TORONTO -- Chad Owens danced onstage with his young son while Jalil Carter rode shirtless in the back of a pickup truck sipping from a coffee cup, and Adriano Belli planted a smooch on Toronto's embattled mayor.
Cornerback Evan McCollough arrived late, running to catch up to the parade at Yonge Street.
The Argonauts and their fans celebrated a rare treat Tuesday -- a championship party in their own backyard.
And all the crazy antics culminated with the common refrain of "Repeat!" from a CFL team and its fans that could certainly get used to winning.
"All the ups, the downs, the stretches we went through, when we lost five out of six games, just knowing that we stuck together, persevered through and never lost sight of our dream and our goal and we made it through," said Owens, the wide receiver who won the league's Most Outstanding Player award this season.
"It's so special. The 100th Grey Cup. In our city. Never going to forget that."
The Argonauts paraded the venerable trophy through downtown Toronto, arriving at Nathan Phillips Square to a festive lunchtime crowd of several thousand to celebrate Sunday's 35-22 victory over the Calgary Stampeders in the 100th Grey Cup.
Fans clad in jerseys and tuques in the Argos' double blue lined the streets and packed into the square, bouncing up and down to the blaring pop music. Some blew on horns, others waved Argos flags or white towels in celebration of the team's first championship since 2004.
"This is awesome," said quarterback Ricky Ray. "It feels like a once-in-a-lifetime experience. Not everybody gets to win the Grey Cup and experience where we got to today, and just to come here and share it with our fans is awesome."
The fans and players came ready to party. Carter, a rookie defensive back, danced shirtless atop a truck despite the numbing 3 C temperature, hollering at fans, "Man, it's hot out!"
One fan hollered back, about the cup he clutched: "Carter, what's in your cup?"
It was the first championship celebration in Toronto since the Argos won the Grey Cup in 2004 and will be a shot in the arm for the city's long-suffering sports fans.
Canada's largest sports market has been its most underachieving. Baseball's Blue Jays haven't won a title since 1993, hockey's Maple Leafs have been shut out since 1967 and basketball's Raptors and soccer's Toronto FC haven't even come close.
"This is what you work for, this is what these guys put all their hours in for, and to have it in your own city, it doesn't get any better than that," said rookie head coach Scott Milanovich.

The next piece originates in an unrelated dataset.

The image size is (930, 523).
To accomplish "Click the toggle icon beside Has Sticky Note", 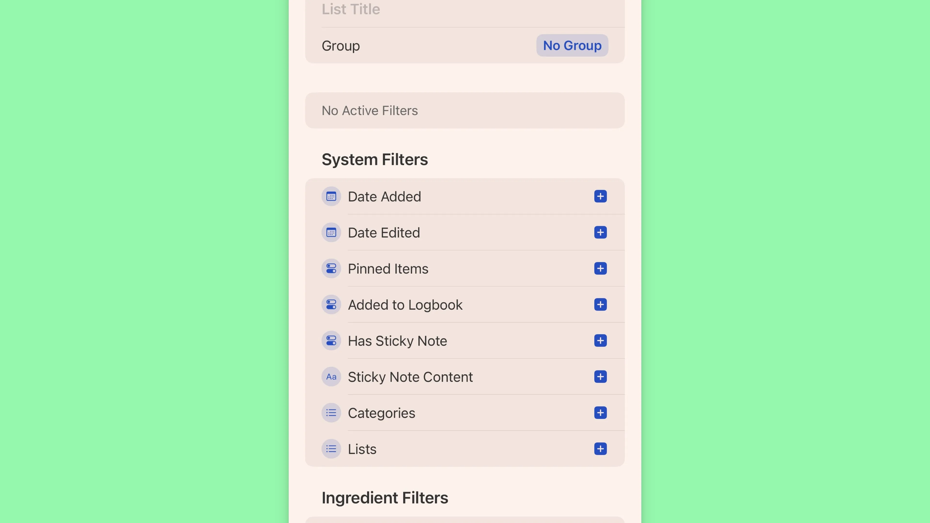I will pyautogui.click(x=331, y=341).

The Argonauts seemed destined to break Toronto's sports curse since the beginning of the CFL season when they acquired Ray in a blockbuster trade with the Edmonton Eskimos, announcing they were serious about playing for the Cup in their hometown.
"When you take a job, you've got two or three years to do it or they fire you," said general manager Jim Barker. "We were fortunate. Things fell our way, we were able to make some deals, we were able to sign some players... things just kind of fell into place."
The players danced onto the Nathan Phillips Square stage one by one -- Owens, preceded by his nine-year-old son Chad Jr. The crowd exploded when defensive captain Jordan Younger hoisted the Grey Cup aloft.
Mayor Rob Ford, wearing an Argos jersey with No. 1 on the front, didn't get nearly as much love, despite declaring it "Toronto Argonauts Day."
"This is what you call a dream come true, folks. We said they could do it and they did it," said Ford, who was greeted with a mix of boos and cheers one day after a judge ordered him removed from office in 14 days on conflict-of-interest charges.